Alba's 19 candidates secure just 11,784
Talking of splits in the pro-independence vote, one which decidedly did not materialise was in the role of Alex Salmond’s Alba Party.
Their 19 candidates didn’t crack 12,000 votes in total - the best performance coming from Neale Hanvey, who managed 2.8% in Cowdenbeath and Kirkcaldy, which he has represented for the last five years.
Three other former MPs - Kenny MacAskill, George Kerevan and Corri Wilson - failed to get above 1.5% of the vote.
Alba have their hopes chiefly pinned on the next Holyrood election, and its proportional representation system - but these kind of figures even make gains there look like a long shot.
A turnout of 59.2% was 8.5 points down on 2019
The key comfort for the SNP may be that this was a low-turnout election, with voter participation at 59.2%. That’s down 8.4 percentage points from 2019, and was reflected in every seat. A dozen seats had turnout down more than 10%.
The worst falls were in Edinburgh North and Leith and Airdrie and Shotts, with the vote falling by 13.6%.

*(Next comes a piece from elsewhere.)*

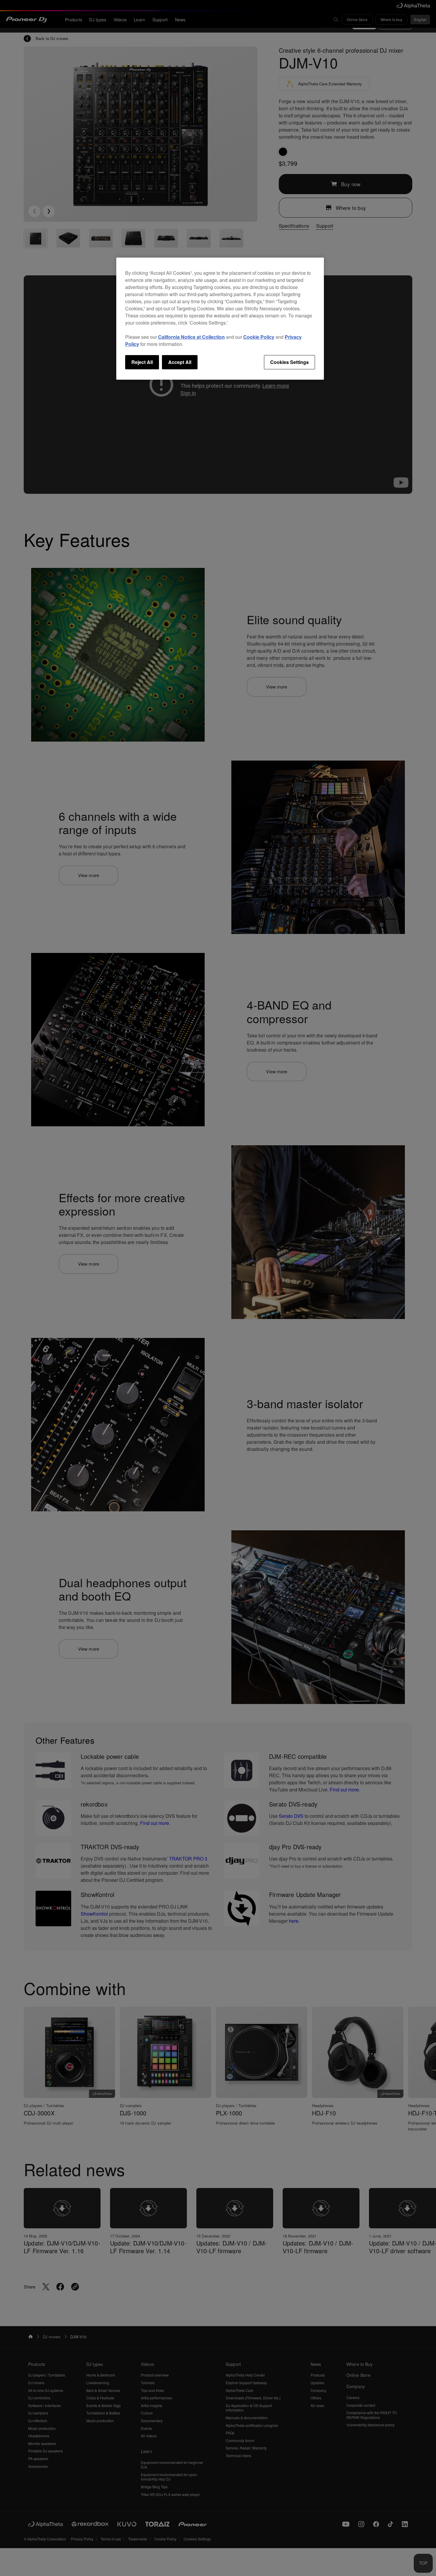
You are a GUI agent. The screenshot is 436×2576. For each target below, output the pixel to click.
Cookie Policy (258, 336)
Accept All (179, 362)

So when John Swinney is trying to work out where half a million SNP votes went, he might conclude that many of them could have stayed at home.
The same thing hit the party in 2017, when they lost 21 seats - and many of them were won back in 2019, when turnout rose again.
The low turnout also means some majorities are not as big as they look. Glasgow North is technically considered a safe-ish seat with a 10.2% Labour majority, but the SNP were only 3,539 votes behind.
That may be some comfort to the SNP as they look to the future.
So even hours after the counting has finished, most of the parties will already be turning their attention to the Holyrood election in 2026 - some looking to consolidate their gains, and others hoping to bounce back.